## Stored rows
Start

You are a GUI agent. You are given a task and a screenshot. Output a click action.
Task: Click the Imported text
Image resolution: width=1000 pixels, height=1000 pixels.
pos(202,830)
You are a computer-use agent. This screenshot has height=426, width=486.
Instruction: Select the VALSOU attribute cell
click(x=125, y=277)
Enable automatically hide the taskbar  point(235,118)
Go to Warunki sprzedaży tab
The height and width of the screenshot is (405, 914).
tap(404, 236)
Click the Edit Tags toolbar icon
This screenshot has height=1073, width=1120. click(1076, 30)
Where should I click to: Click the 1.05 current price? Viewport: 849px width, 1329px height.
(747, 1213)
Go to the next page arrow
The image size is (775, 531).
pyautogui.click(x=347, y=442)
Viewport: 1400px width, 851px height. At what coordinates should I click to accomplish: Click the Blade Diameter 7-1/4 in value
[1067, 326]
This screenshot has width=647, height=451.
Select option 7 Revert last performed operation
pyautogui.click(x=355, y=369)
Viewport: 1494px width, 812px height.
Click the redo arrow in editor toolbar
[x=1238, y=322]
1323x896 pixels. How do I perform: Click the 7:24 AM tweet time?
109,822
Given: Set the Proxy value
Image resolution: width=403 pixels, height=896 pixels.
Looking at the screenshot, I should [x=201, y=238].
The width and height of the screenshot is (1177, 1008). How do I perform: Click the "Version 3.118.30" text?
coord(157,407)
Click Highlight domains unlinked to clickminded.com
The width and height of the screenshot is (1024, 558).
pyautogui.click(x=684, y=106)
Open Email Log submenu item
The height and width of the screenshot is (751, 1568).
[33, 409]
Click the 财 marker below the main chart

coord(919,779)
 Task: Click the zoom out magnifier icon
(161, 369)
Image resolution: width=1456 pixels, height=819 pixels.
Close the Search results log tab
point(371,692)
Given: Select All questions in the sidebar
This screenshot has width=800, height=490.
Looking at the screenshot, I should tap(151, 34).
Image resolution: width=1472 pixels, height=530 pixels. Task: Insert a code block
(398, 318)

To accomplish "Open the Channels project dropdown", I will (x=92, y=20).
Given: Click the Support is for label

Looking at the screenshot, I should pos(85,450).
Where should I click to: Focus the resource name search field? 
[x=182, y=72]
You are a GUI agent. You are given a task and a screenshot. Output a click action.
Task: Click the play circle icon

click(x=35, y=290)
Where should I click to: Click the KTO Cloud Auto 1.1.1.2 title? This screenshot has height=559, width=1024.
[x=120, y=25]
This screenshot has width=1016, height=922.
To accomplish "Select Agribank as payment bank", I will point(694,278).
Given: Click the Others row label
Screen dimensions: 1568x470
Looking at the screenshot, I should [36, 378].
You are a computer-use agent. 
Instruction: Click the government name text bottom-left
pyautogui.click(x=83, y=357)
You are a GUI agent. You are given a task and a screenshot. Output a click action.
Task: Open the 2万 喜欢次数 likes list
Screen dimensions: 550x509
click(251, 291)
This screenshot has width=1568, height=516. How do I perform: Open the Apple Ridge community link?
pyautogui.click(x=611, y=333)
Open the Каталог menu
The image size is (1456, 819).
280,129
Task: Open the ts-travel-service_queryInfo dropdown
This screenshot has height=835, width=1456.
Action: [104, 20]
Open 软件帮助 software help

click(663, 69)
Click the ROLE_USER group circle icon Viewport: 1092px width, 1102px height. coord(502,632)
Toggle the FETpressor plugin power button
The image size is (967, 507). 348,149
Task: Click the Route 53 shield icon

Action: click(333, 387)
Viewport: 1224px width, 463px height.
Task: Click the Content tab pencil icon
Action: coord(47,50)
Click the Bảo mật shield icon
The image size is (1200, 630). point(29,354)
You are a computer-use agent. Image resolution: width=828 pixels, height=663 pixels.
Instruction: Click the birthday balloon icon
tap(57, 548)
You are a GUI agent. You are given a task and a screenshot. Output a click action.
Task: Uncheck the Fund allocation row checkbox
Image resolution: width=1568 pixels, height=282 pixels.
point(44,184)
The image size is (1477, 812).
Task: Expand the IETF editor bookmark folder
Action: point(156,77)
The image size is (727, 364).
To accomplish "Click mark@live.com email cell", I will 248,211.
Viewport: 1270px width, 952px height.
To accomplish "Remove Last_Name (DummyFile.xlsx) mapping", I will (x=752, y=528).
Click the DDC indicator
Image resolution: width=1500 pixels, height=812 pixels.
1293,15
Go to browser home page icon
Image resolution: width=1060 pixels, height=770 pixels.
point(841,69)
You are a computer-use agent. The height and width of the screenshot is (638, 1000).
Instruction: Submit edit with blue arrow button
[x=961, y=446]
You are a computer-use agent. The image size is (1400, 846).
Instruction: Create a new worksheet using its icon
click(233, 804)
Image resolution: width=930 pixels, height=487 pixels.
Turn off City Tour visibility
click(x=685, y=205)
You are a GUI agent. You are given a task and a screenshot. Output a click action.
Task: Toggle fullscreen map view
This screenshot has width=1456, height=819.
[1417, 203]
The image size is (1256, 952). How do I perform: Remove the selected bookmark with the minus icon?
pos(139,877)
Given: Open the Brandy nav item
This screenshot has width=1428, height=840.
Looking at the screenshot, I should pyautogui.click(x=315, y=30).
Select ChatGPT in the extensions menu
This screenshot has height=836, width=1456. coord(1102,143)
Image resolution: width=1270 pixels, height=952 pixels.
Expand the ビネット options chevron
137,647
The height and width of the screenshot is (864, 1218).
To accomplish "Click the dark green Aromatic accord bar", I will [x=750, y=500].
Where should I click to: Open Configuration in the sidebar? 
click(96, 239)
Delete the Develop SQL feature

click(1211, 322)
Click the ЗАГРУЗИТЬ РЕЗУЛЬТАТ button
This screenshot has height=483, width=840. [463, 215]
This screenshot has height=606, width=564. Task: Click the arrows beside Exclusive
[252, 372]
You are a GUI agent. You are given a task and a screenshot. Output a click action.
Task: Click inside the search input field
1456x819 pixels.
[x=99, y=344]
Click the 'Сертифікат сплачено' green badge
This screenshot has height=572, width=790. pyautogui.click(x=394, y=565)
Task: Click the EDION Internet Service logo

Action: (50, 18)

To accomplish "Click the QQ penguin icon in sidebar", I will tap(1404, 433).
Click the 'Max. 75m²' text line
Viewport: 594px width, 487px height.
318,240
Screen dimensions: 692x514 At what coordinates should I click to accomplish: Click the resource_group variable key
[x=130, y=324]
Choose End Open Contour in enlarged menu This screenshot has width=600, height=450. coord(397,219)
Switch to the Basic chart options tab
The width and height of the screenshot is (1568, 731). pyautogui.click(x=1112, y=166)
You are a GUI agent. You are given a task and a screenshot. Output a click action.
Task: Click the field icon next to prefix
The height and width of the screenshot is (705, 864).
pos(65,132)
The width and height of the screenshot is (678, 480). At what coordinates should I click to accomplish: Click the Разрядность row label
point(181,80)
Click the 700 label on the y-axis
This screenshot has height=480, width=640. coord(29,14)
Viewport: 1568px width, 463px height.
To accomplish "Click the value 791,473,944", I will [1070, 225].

End

## Problem
Return all of the records above, reproducing every line verbatim.

## Worked solution
You are a GUI agent. You are given a task and a screenshot. Output a click action.
Task: Click the Imported text
Image resolution: width=1000 pixels, height=1000 pixels.
pos(202,830)
You are a computer-use agent. This screenshot has height=426, width=486.
Instruction: Select the VALSOU attribute cell
click(x=125, y=277)
Enable automatically hide the taskbar  point(235,118)
Go to Warunki sprzedaży tab
The height and width of the screenshot is (405, 914).
tap(404, 236)
Click the Edit Tags toolbar icon
This screenshot has height=1073, width=1120. click(1076, 30)
Where should I click to: Click the 1.05 current price? Viewport: 849px width, 1329px height.
(747, 1213)
Go to the next page arrow
The image size is (775, 531).
pyautogui.click(x=347, y=442)
Viewport: 1400px width, 851px height. At what coordinates should I click to accomplish: Click the Blade Diameter 7-1/4 in value
[1067, 326]
This screenshot has width=647, height=451.
Select option 7 Revert last performed operation
pyautogui.click(x=355, y=369)
Viewport: 1494px width, 812px height.
Click the redo arrow in editor toolbar
[x=1238, y=322]
1323x896 pixels. How do I perform: Click the 7:24 AM tweet time?
109,822
Given: Set the Proxy value
Image resolution: width=403 pixels, height=896 pixels.
Looking at the screenshot, I should [x=201, y=238].
The width and height of the screenshot is (1177, 1008). How do I perform: Click the "Version 3.118.30" text?
coord(157,407)
Click Highlight domains unlinked to clickminded.com
The width and height of the screenshot is (1024, 558).
pyautogui.click(x=684, y=106)
Open Email Log submenu item
The height and width of the screenshot is (751, 1568).
[33, 409]
Click the 财 marker below the main chart

coord(919,779)
 Task: Click the zoom out magnifier icon
(161, 369)
Image resolution: width=1456 pixels, height=819 pixels.
Close the Search results log tab
point(371,692)
Given: Select All questions in the sidebar
This screenshot has width=800, height=490.
Looking at the screenshot, I should tap(151, 34).
Image resolution: width=1472 pixels, height=530 pixels. Task: Insert a code block
(398, 318)

To accomplish "Open the Channels project dropdown", I will (x=92, y=20).
Given: Click the Support is for label

Looking at the screenshot, I should pos(85,450).
Where should I click to: Focus the resource name search field? 
[x=182, y=72]
You are a GUI agent. You are given a task and a screenshot. Output a click action.
Task: Click the play circle icon

click(x=35, y=290)
Where should I click to: Click the KTO Cloud Auto 1.1.1.2 title? This screenshot has height=559, width=1024.
[x=120, y=25]
This screenshot has width=1016, height=922.
To accomplish "Select Agribank as payment bank", I will point(694,278).
Given: Click the Others row label
Screen dimensions: 1568x470
Looking at the screenshot, I should [36, 378].
You are a computer-use agent. 
Instruction: Click the government name text bottom-left
pyautogui.click(x=83, y=357)
You are a GUI agent. You are given a task and a screenshot. Output a click action.
Task: Open the 2万 喜欢次数 likes list
Screen dimensions: 550x509
click(251, 291)
This screenshot has width=1568, height=516. How do I perform: Open the Apple Ridge community link?
pyautogui.click(x=611, y=333)
Open the Каталог menu
The image size is (1456, 819).
280,129
Task: Open the ts-travel-service_queryInfo dropdown
This screenshot has height=835, width=1456.
Action: [104, 20]
Open 软件帮助 software help

click(663, 69)
Click the ROLE_USER group circle icon Viewport: 1092px width, 1102px height. coord(502,632)
Toggle the FETpressor plugin power button
The image size is (967, 507). 348,149
Task: Click the Route 53 shield icon

Action: click(333, 387)
Viewport: 1224px width, 463px height.
Task: Click the Content tab pencil icon
Action: coord(47,50)
Click the Bảo mật shield icon
The image size is (1200, 630). point(29,354)
You are a computer-use agent. Image resolution: width=828 pixels, height=663 pixels.
Instruction: Click the birthday balloon icon
tap(57, 548)
You are a GUI agent. You are given a task and a screenshot. Output a click action.
Task: Uncheck the Fund allocation row checkbox
Image resolution: width=1568 pixels, height=282 pixels.
point(44,184)
The image size is (1477, 812).
Task: Expand the IETF editor bookmark folder
Action: point(156,77)
The image size is (727, 364).
To accomplish "Click mark@live.com email cell", I will 248,211.
Viewport: 1270px width, 952px height.
To accomplish "Remove Last_Name (DummyFile.xlsx) mapping", I will (x=752, y=528).
Click the DDC indicator
Image resolution: width=1500 pixels, height=812 pixels.
1293,15
Go to browser home page icon
Image resolution: width=1060 pixels, height=770 pixels.
point(841,69)
You are a computer-use agent. The height and width of the screenshot is (638, 1000).
Instruction: Submit edit with blue arrow button
[x=961, y=446]
You are a computer-use agent. The image size is (1400, 846).
Instruction: Create a new worksheet using its icon
click(233, 804)
Image resolution: width=930 pixels, height=487 pixels.
Turn off City Tour visibility
click(x=685, y=205)
You are a GUI agent. You are given a task and a screenshot. Output a click action.
Task: Toggle fullscreen map view
This screenshot has width=1456, height=819.
[1417, 203]
The image size is (1256, 952). How do I perform: Remove the selected bookmark with the minus icon?
pos(139,877)
Given: Open the Brandy nav item
This screenshot has width=1428, height=840.
Looking at the screenshot, I should pyautogui.click(x=315, y=30).
Select ChatGPT in the extensions menu
This screenshot has height=836, width=1456. coord(1102,143)
Image resolution: width=1270 pixels, height=952 pixels.
Expand the ビネット options chevron
137,647
The height and width of the screenshot is (864, 1218).
To accomplish "Click the dark green Aromatic accord bar", I will [x=750, y=500].
Where should I click to: Open Configuration in the sidebar? 
click(96, 239)
Delete the Develop SQL feature

click(1211, 322)
Click the ЗАГРУЗИТЬ РЕЗУЛЬТАТ button
This screenshot has height=483, width=840. [463, 215]
This screenshot has height=606, width=564. Task: Click the arrows beside Exclusive
[252, 372]
You are a GUI agent. You are given a task and a screenshot. Output a click action.
Task: Click inside the search input field
1456x819 pixels.
[x=99, y=344]
Click the 'Сертифікат сплачено' green badge
This screenshot has height=572, width=790. pyautogui.click(x=394, y=565)
Task: Click the EDION Internet Service logo

Action: (50, 18)

To accomplish "Click the QQ penguin icon in sidebar", I will tap(1404, 433).
Click the 'Max. 75m²' text line
Viewport: 594px width, 487px height.
318,240
Screen dimensions: 692x514 At what coordinates should I click to accomplish: Click the resource_group variable key
[x=130, y=324]
Choose End Open Contour in enlarged menu This screenshot has width=600, height=450. coord(397,219)
Switch to the Basic chart options tab
The width and height of the screenshot is (1568, 731). pyautogui.click(x=1112, y=166)
You are a GUI agent. You are given a task and a screenshot. Output a click action.
Task: Click the field icon next to prefix
The height and width of the screenshot is (705, 864).
pos(65,132)
The width and height of the screenshot is (678, 480). At what coordinates should I click to accomplish: Click the Разрядность row label
point(181,80)
Click the 700 label on the y-axis
This screenshot has height=480, width=640. coord(29,14)
Viewport: 1568px width, 463px height.
To accomplish "Click the value 791,473,944", I will [1070, 225].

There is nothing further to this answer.